実験は、トルコのゾングルダクにあるビュレント・エジェビット大学医学部の実験外科、研究および動物実験室で行われた。合計21匹の体重200~300gの雄成体Wistarアルビノラットが研究に含まれた。すべてのラットは、適切な湿度、22 ~ 25 ℃で、12/12 時間の明暗サイクルで飼育され、水分と食物を自由に与えられました。ラットを次の 3 つのグループに分けました: SAH 後 1 日目 (n 5 7)、SAH 後 2 日目(n 5 7)、 および対照(n 5 7)。 >
ラットは、 ケタミン (60 mg/kg) とキシラジン (10 mg/kg) の腹腔内注射によって麻酔されました。
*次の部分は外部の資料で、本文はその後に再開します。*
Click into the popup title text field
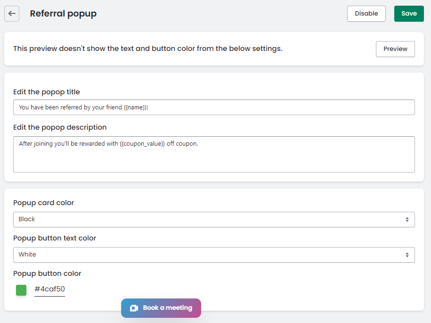The image size is (431, 323). [x=213, y=108]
実験的 SAH は、以前に説明した Barry ら 17 によって記載された技術と同様の技術を使用して実施されました。9,10
簡単に説明すると、手術下で仰臥位で頸部正中線切開を行いました。顕微鏡(Takagi OM-5、日本)を使用し、前咽頭アプローチを使用してクリバスを露出させました。骨ばった窓 橋前槽を開かないように細心の注意を払いながら、大口径の針を使用して脳底動脈の前に動脈を作成しました。外径75 mm の縫合針(Ethicon、リビングストン、英国)を脳底動脈に挿入しました。針を抜くと、くも膜下腔に広範囲の出血が発生し、嗅覚領域にまで均一に分布しました。ラットは、SAH後、適切な条件下で 1 日間および 2 日間生存させました。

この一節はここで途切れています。